┌────────
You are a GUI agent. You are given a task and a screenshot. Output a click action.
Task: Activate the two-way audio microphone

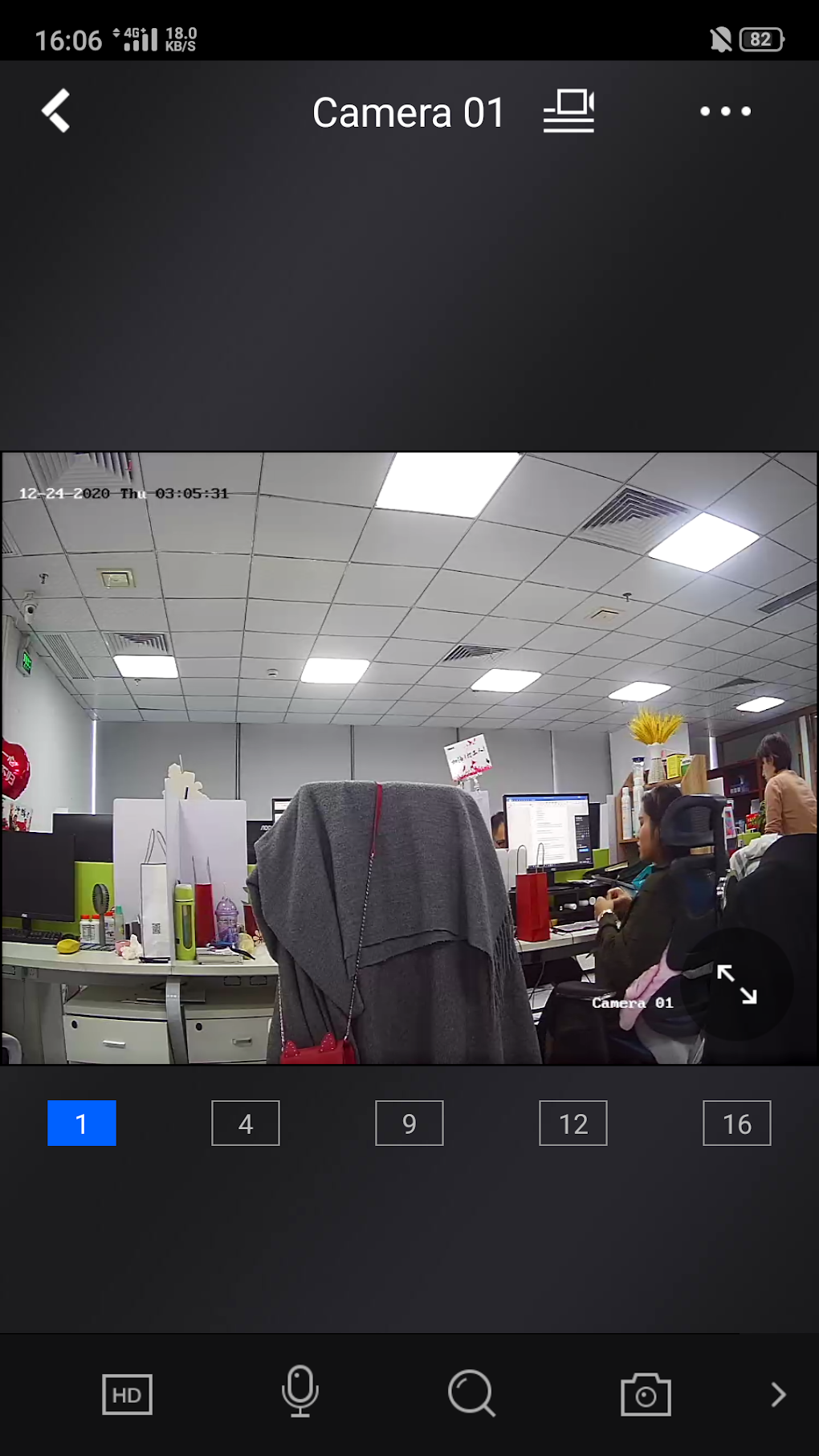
└────────
┌────────
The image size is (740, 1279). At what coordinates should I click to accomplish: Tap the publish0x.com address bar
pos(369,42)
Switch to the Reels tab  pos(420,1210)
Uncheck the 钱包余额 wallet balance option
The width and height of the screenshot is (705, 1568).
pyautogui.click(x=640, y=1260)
└────────
EXERCISE. Begin at the line of the entries that contains "You are a GUI" and stop after the line that contains "Task: Activate the two-way audio microphone". Render those lines as a JSON list of strings, one string per line, omitting any blank lines.

SOLUTION TO THIS PROBLEM.
[
  "You are a GUI agent. You are given a task and a screenshot. Output a click action.",
  "Task: Activate the two-way audio microphone"
]